Zentyal integrates the FreeRADIUS [2] server, the most popular in Linux environments.

[2]http://freeradius.org/

Configuring a RADIUS server with Zentyal

To configure the RADIUS server in Zentyal, you need first to check in ​ Module status ​ if Domain Controller and File Sharing is enabled, because RADIUS depends on this.

You can create group and its users from the menu ​ *Users and Computers > Manage*​ . The configuration options for users and groups are explained in detail in chapter Domain Controller and File Sharing .

Once you have enabled ​ Doamain Controller and File Sharing ​ and you have added groups and users to your system, you need to enable the module in ​ Module status ​ by checking the ​ Radius ​ box in Module Status.
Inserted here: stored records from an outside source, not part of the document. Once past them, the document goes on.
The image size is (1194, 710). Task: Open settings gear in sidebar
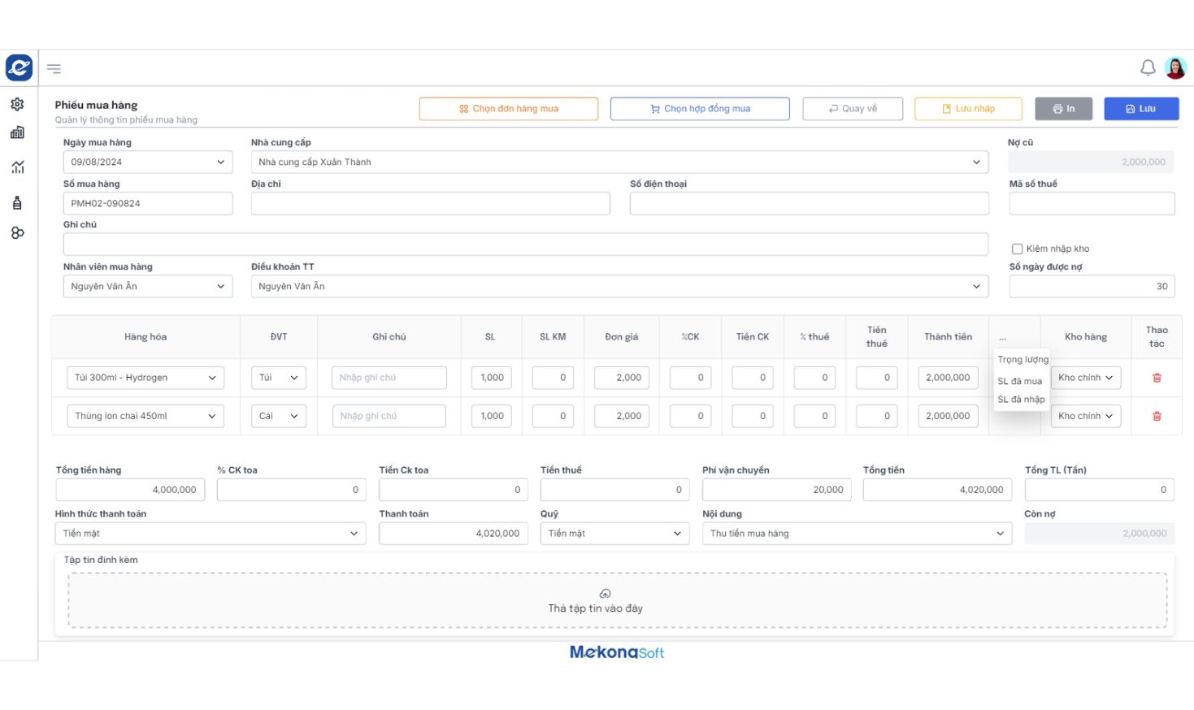(x=17, y=104)
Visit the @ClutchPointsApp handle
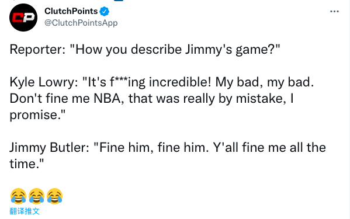This screenshot has width=350, height=219. (81, 23)
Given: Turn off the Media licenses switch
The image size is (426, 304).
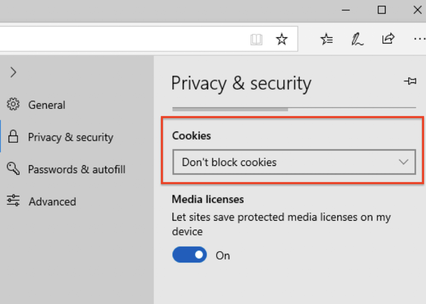Looking at the screenshot, I should click(189, 255).
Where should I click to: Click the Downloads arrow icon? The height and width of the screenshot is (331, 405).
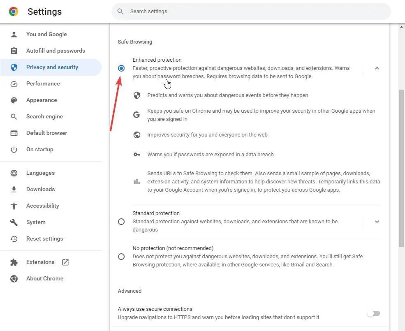(14, 190)
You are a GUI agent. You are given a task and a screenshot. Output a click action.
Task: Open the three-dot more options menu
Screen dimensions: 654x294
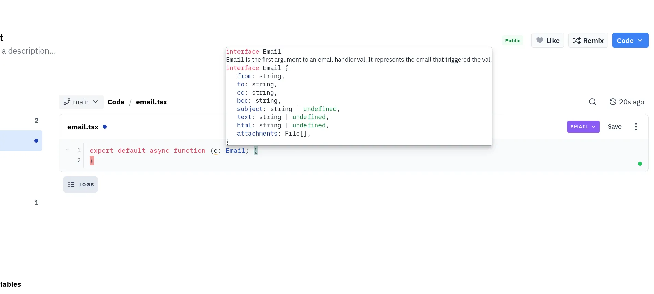click(636, 127)
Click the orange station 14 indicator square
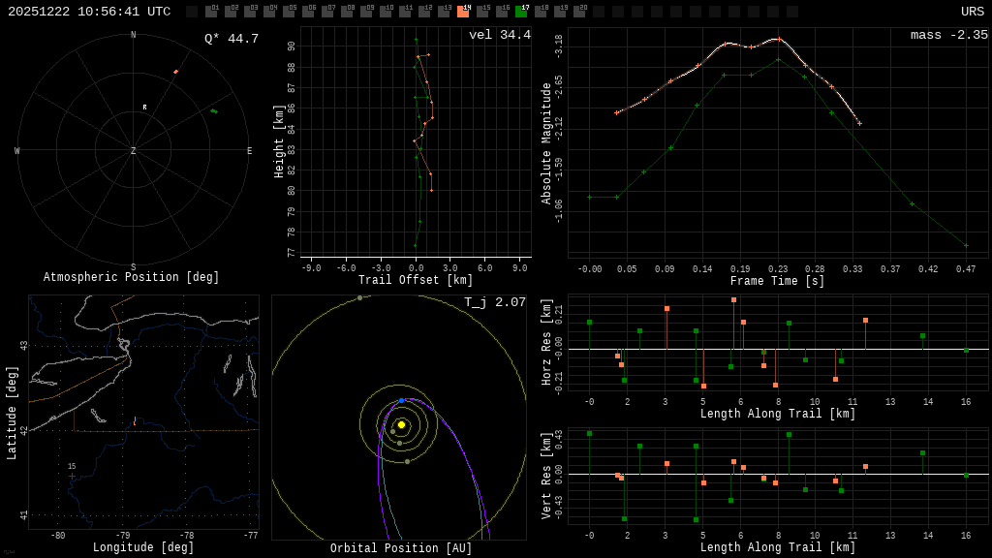 pos(463,12)
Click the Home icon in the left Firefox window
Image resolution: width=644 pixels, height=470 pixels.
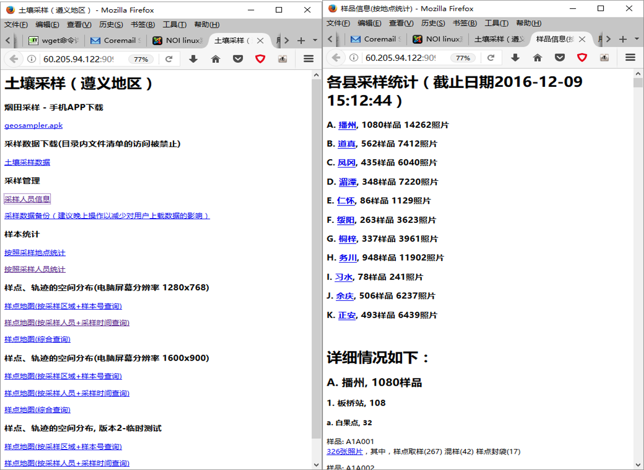tap(216, 59)
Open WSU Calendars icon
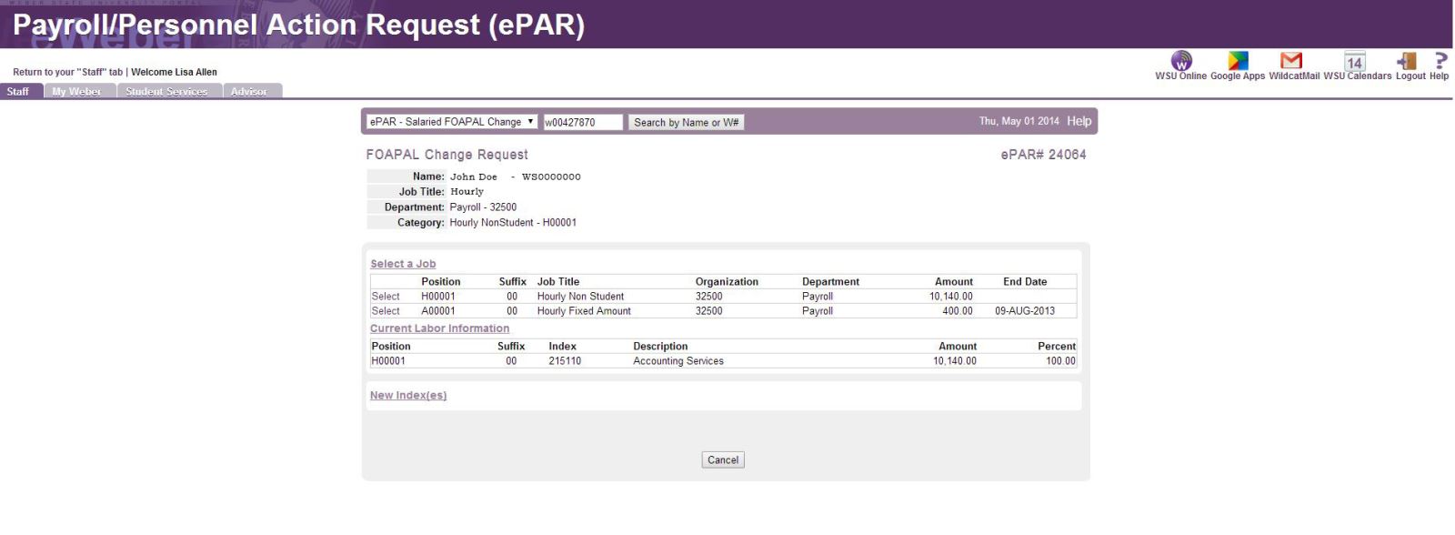This screenshot has width=1455, height=535. [1355, 62]
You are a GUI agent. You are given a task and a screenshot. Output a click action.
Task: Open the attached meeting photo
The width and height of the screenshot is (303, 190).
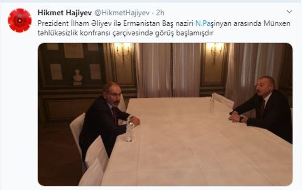click(165, 114)
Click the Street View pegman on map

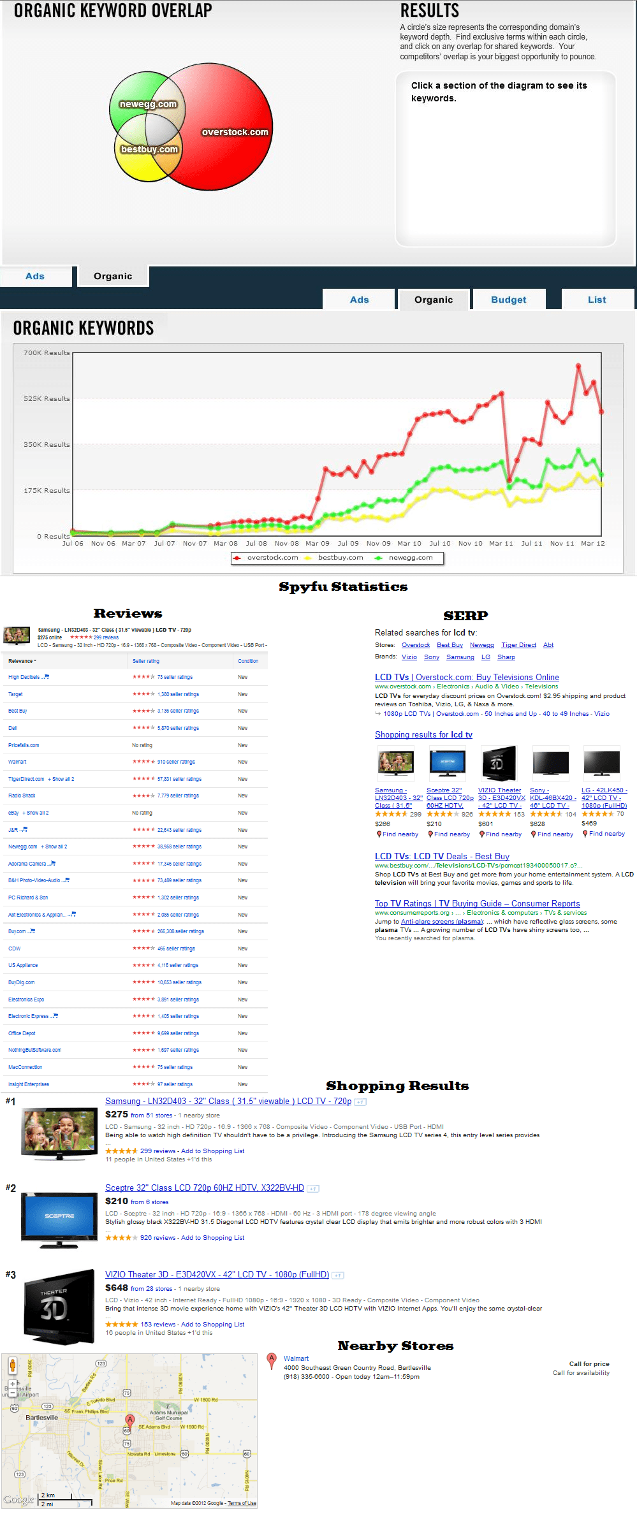point(12,1365)
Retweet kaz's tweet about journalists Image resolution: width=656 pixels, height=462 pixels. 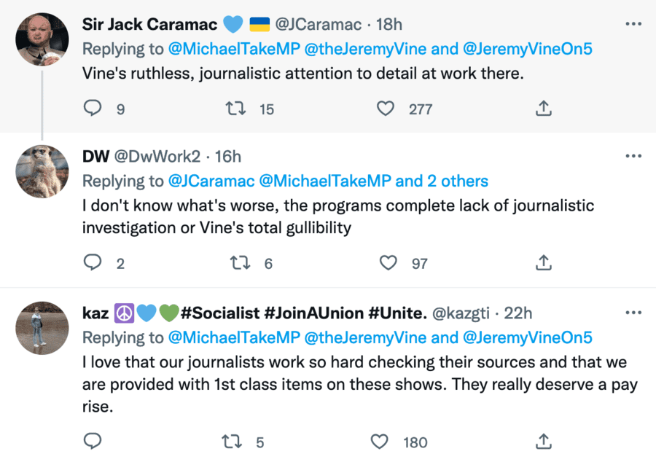231,442
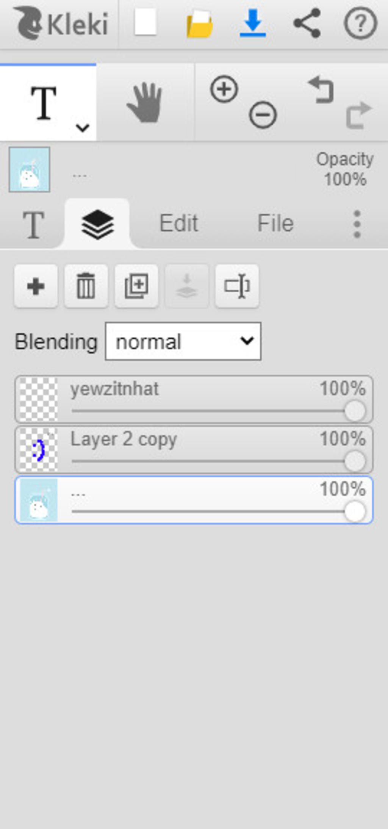Viewport: 388px width, 829px height.
Task: Zoom out with minus circle icon
Action: click(263, 114)
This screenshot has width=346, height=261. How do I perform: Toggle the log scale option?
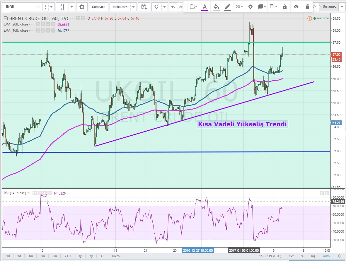(313, 256)
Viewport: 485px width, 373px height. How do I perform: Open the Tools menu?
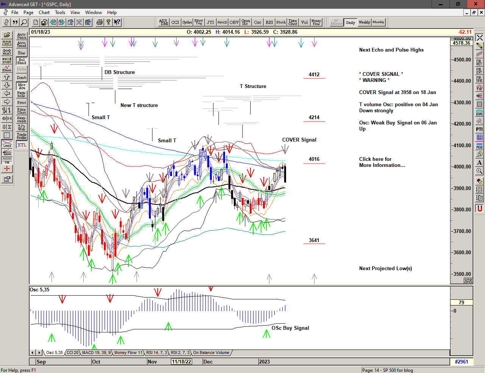tap(60, 13)
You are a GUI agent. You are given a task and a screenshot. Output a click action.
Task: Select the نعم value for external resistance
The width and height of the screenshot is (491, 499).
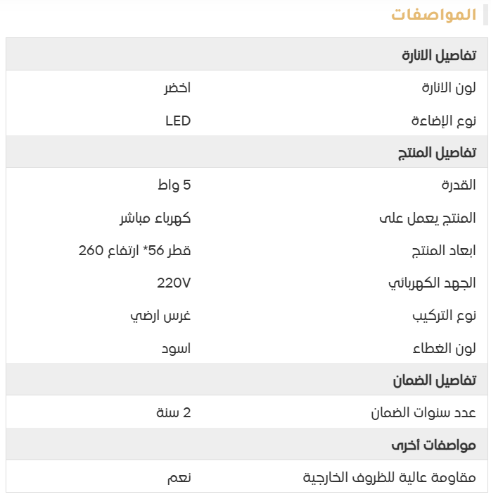pyautogui.click(x=179, y=477)
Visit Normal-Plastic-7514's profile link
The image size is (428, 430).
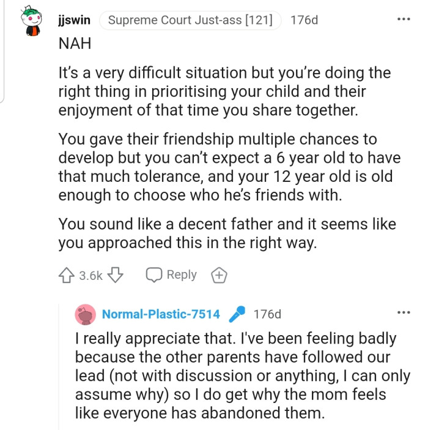coord(161,314)
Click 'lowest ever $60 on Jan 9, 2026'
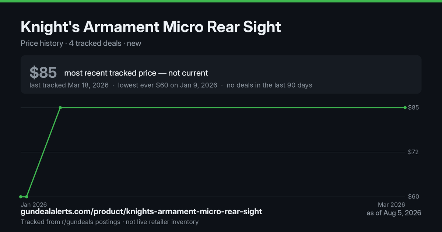Screen dimensions: 442x232 168,85
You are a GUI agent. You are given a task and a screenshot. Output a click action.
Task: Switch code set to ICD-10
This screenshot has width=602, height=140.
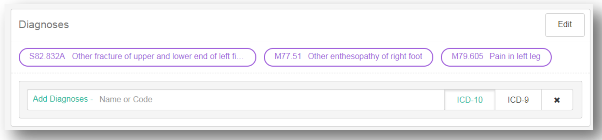pyautogui.click(x=470, y=100)
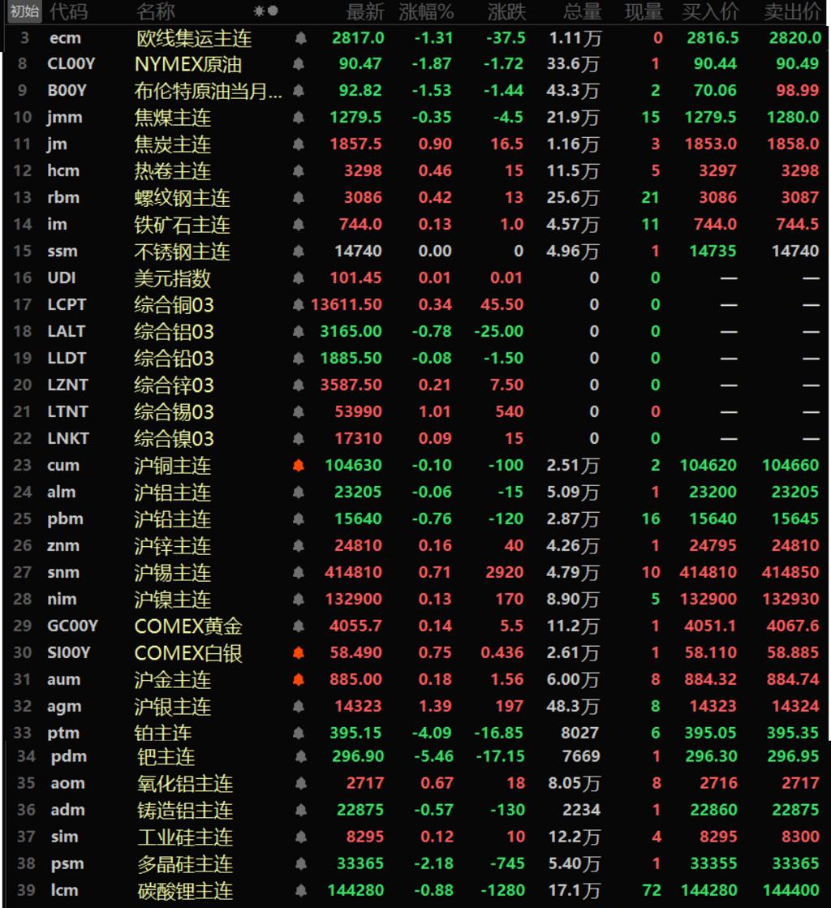Sort by the 涨幅% column header
Screen dimensions: 831x908
pos(426,11)
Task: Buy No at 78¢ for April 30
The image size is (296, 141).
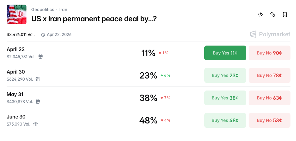Action: [269, 75]
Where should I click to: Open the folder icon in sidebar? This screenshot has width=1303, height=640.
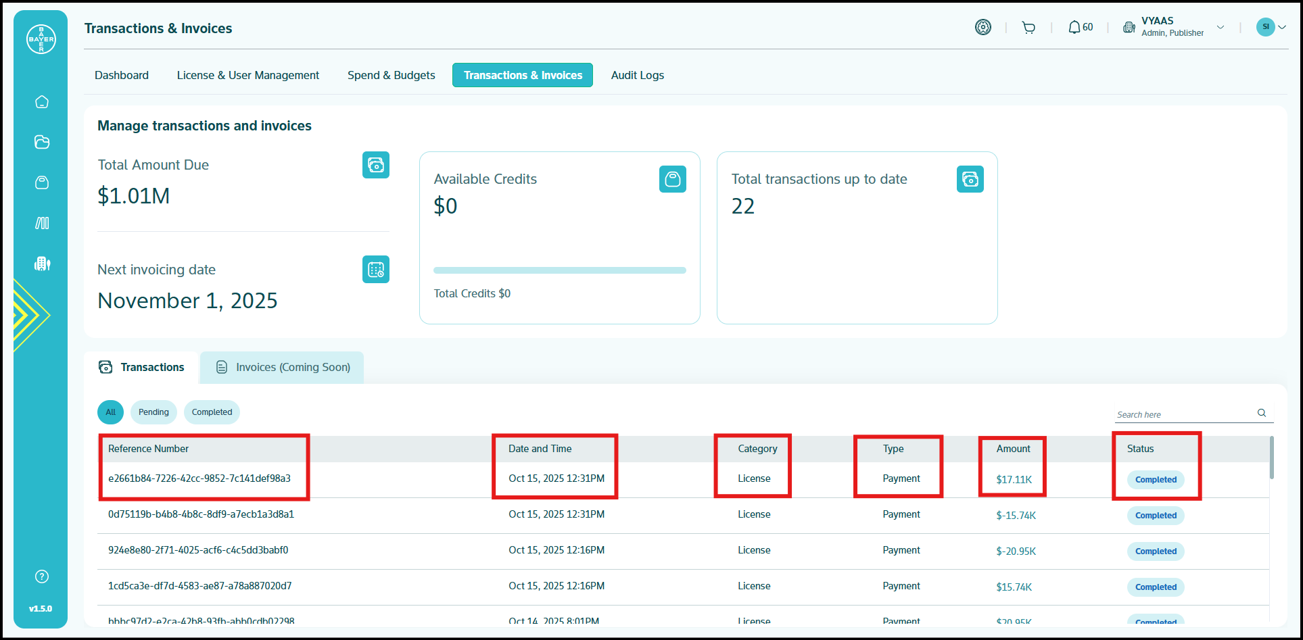point(42,142)
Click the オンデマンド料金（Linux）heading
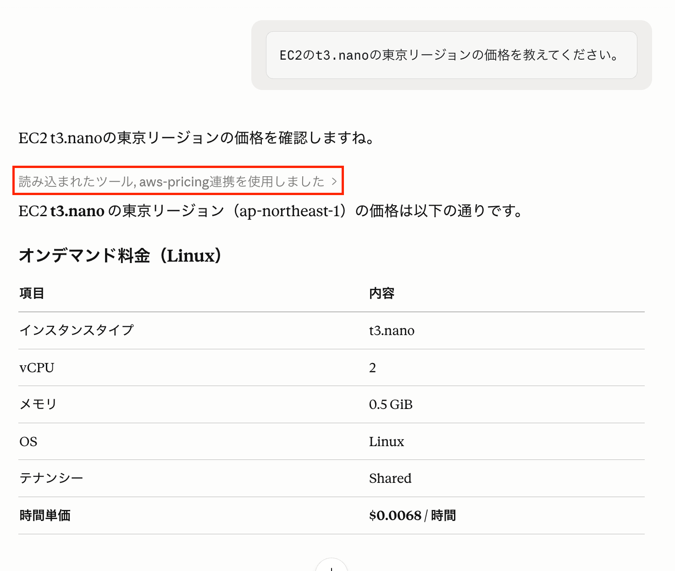Image resolution: width=675 pixels, height=571 pixels. coord(121,256)
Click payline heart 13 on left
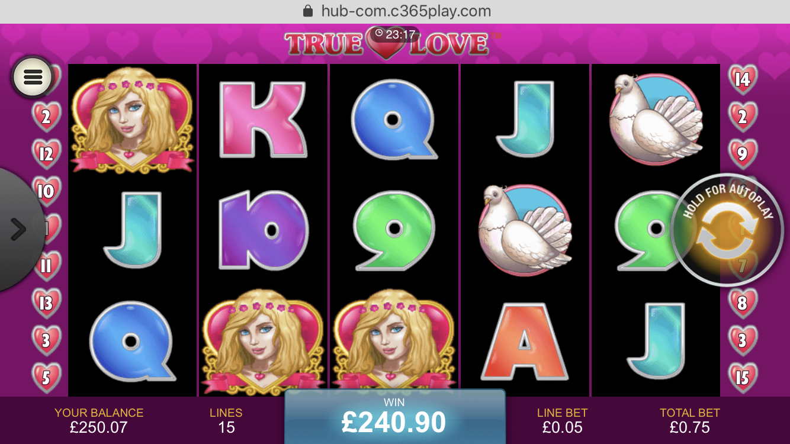Screen dimensions: 790x444 point(46,304)
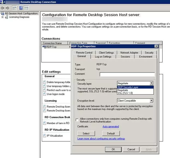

To configure the service, go to ​ RADIUS ​ in the left menu. Here you can define if ​ All users ​ or only the users that belong to a specific group will be able to access the service.

_images/radius-groups.jpg

Authentcation configuration in RADIUS

Then, you can define, what devices are going to send authentication requests to Zentyal, for that, you need to create a new RADIUS client:

_images/radius-new_client.jpg

New client configuration in RADIUS

For each client, you have to define the following:

Enabled:

Indicates if RADIUS client is enabled or not.

Client:

The device’s name used for identificate it.

IP Address:

The IP address or range of IP addresses which the device is allowd to sent requests to RADIUS server.

Shared password:

Password used to authenticate and encrypt the communications between the RADIUS server and the device. This password must be known by both parts.